Harus kita akui, di daerah-daerah pelosok itu bukan hanya kita dari Islam yang masuk berdakwah, tapi dari agama lain juga sering datang menyebarkan ajarannya. Kami melihat ada peran yang kurang dari kalangan kita untuk mempertahankan aqidah saudara-saudara kita yang memang dari awal sudah memeluk agama Islam. Fenomena pendangkalan aqidah ini terjadi karena memang pembinaan dari da’i yang tidak maksimal, apalagi jika harus terjun langsung ke wilayah-wilayah seperti ini. Ketika ada tawaran yang menggiurkan dari pihak lain, mereka langsung ikut.
Di Parmusi sendiri, sejauh ini apa yang sudah Anda lakukan bersama saudara-saudara dan tim dakwah untuk mempertahankan aqidah ummat di pedalaman?
Untuk daerah terpencil yang masih bisa kami jangkau, maka kami rutin melakukan pembinaan sehingga keimanan mereka senantiasa terjaga. Seperti di Suku Tajio di Pantai Barat Kabupaten Donggala. Masyarakat di sana yang notabene sudah memeluk Islam, hampir murtad gara-gara tidak ada pembinaan. Maka setelah kami masuk, kami siapkan kader di sana.

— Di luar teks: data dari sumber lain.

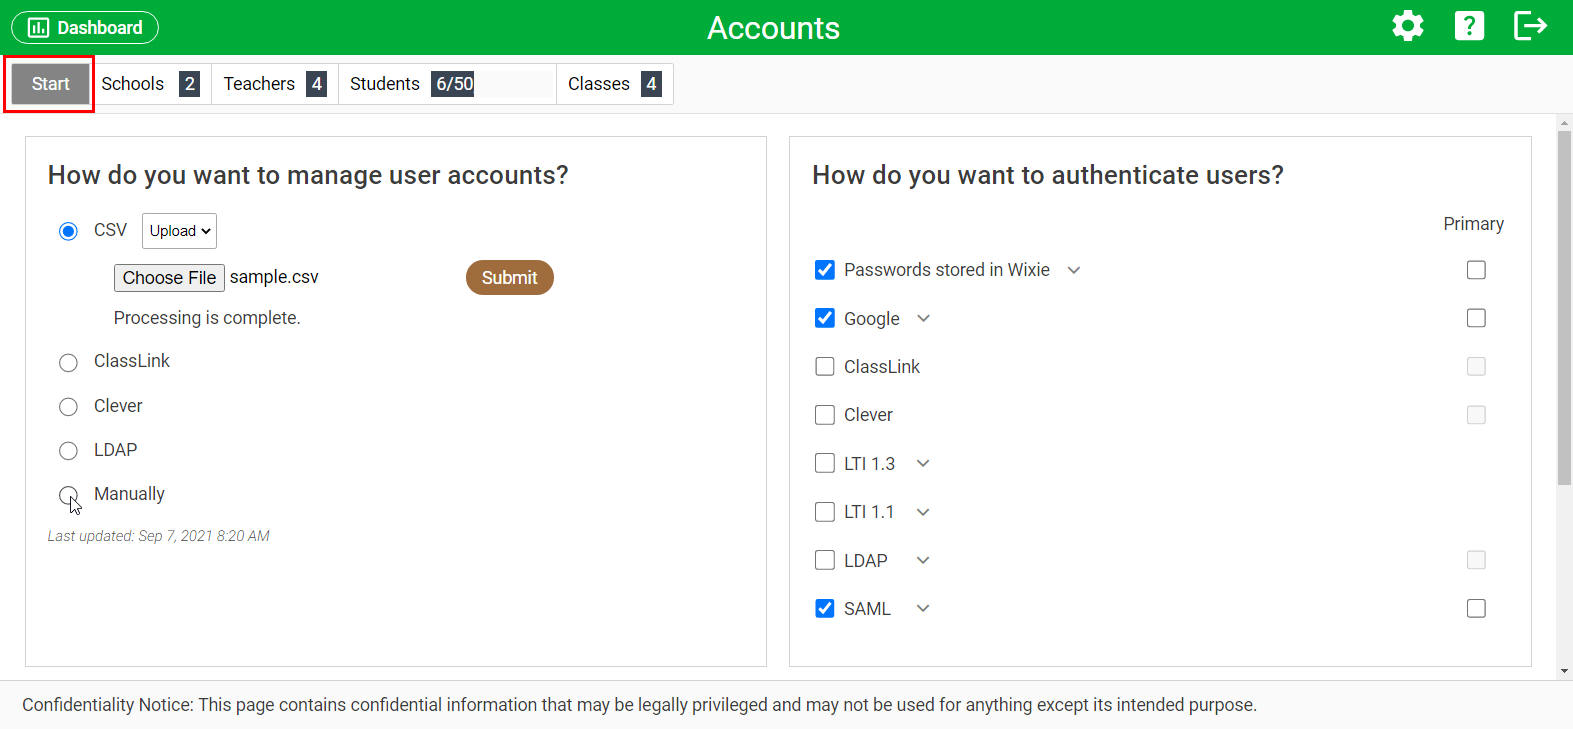Enable the Clever authentication checkbox
1573x729 pixels.
(x=825, y=415)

Nah bagaimana dengan wilayah yang sangat jauh yang tidak memungkinkan kami melakukan pembinaan secara rutin, itulah yang dikhawatirkan. Di sini juga kendalanya, kurangnya kesadaran para da’i untuk turun langsung ke daerah-daerah terpencil karena memang kita tahu bahwa di daerah-daerah terpencil itu tidak ada insentif.
Apa solusi untuk itu?
Di sini kami meminta agar pemerintah khususnya yang membidangi agama Islam, juga ikut andil dalam hal memfasilitasi da’i-da’i yang ditempatkan di wilayah ini. Di daerah ini, para da’i bisa totalitas melakukan pembinaan karena ada jaminan insentif dari pemerintah sehingga mereka tidak perlu khawatir meninggalkan keluarga untuk berdakwah. Kami ataupun komunitas lain, jadi bukan hanya Parmusi, punya tim da’i dan pemerintah punya anggaran. Mari kita berkolaborasi untuk membentengi aqidah ummat supaya keimanan mereka bisa terjaga dan tidak mudah digoyangkan oleh agama lain.

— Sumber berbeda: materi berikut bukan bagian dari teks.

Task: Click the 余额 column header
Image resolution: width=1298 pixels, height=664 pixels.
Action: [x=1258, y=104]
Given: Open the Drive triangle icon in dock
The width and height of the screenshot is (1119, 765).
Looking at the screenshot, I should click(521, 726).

Anda bersama tim sering melakukan ekspedisi dakwah di daerah-daerah pedalaman. Lalu bagaimana dengan wilayah Kota Palu yang notabene merupakan wilayah kerja Anda dan tim?
Untuk Kota Palu, kami melakukan pembinaan di wilayah pinggiran, seperti di Dusun Salena, Kelurahan Tipo, Kecamatan Ulujadi. Teman-teman da’i maupun kader yang rutin datang ke sana, seperti Ustadz Muhammad Rizki yang datang setiap hari Sabtu.

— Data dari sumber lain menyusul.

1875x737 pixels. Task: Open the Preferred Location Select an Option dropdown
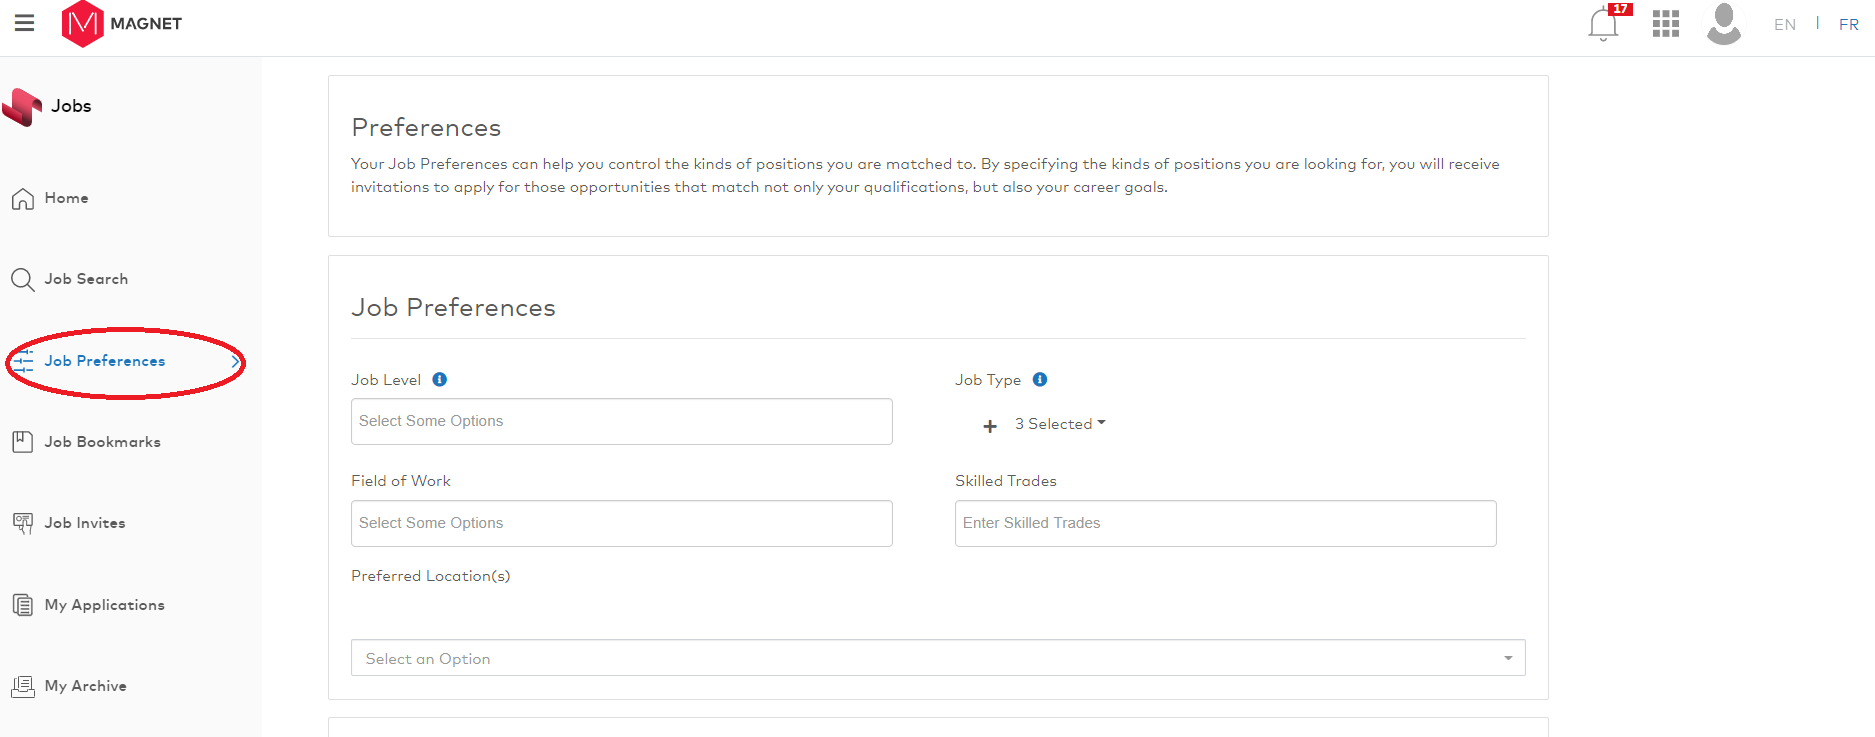click(937, 658)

Anda bersama saudara dan tim da’i Parmusi mengusung konsep dakwah Ilallah. Seperti apa konsep dakwah tersebut?
Saya contohkan, di beberapa tempat, kami sering menemukan orang-orang yang ingin sekali mendapatkan pembinaan rohani, namun mereka terkendala karena tidak ada dana untuk mengundang penceramah. Maka dengan alasan tersebut, kami merasa disinlah Parmusi harus hadir, da’i itu di mana dia akan berdakwah tidak mesti mengharapkan imbalan. Da’i ilallah adalah mereka yang berdakwah di mana ia dibutuhkan, entah di situ ada yang berikan insentif atau tidak, kami tetap berdakwah. Begitu juga dengan aksi kemanusiaan yang kami lakukan, tanpa dana kami tetap jalan dengan menggerakkan ummat itu sendiri agar berpartisipasi. Bukan dengan cara keluar masuk instansi membawa proposal bantuan dana.
Adakah yang secara langsung meminta kepada da’i Parmusi untuk diberikan pengetahuan agama tanpa imbalan apapun?
Sudah dua tahun ini kami melakukan pembinaan disabilitas di Rumah Berkarya, Kelurahan Nunu. Kurang lebih ada 100 lebih kaum difabel. Itu semua berangkat dari kerisauan kami, karena mereka yang ingin sekali mendapatkan pencerahan dan nasihat agama namun di sisi lain terkendala kondisi fisik mereka yang tidak memungkinkan untuk hadir langsung ke lokasi-lokasi di mana diadakan tabligh akbar atau kajian. Selain itu mereka juga mengaku tidak memiliki dana untuk mengundang ustadz agar datang ke tempat mereka. Maka kami katakan, kami siap hadir untuk memberikan pembinaan secara langsung. Ada kegiatan dua pekan sekali, setiap Ahad sore ba’da Ashar yang rutin tidak pernah alpa.
Adakah komitas lain yang sama dengan penyandang disabilitas ini?
Ada, contohnya Majelis Taklim Nurul Iman di Jalan Jamur dan beberapa majelis lainnya. Mereka juga kondisinya sama dengan para penyandang disabilitas itu, rata-rata mereka mengalami keterbatasan anggaran sehingga tidak bisa menghadirkan ustadz atau penceramah untuk datang. Saya pun mengundang beberapa teman untuk datang. Kami katakan, kami datang dengan niat lillahi ta’ala.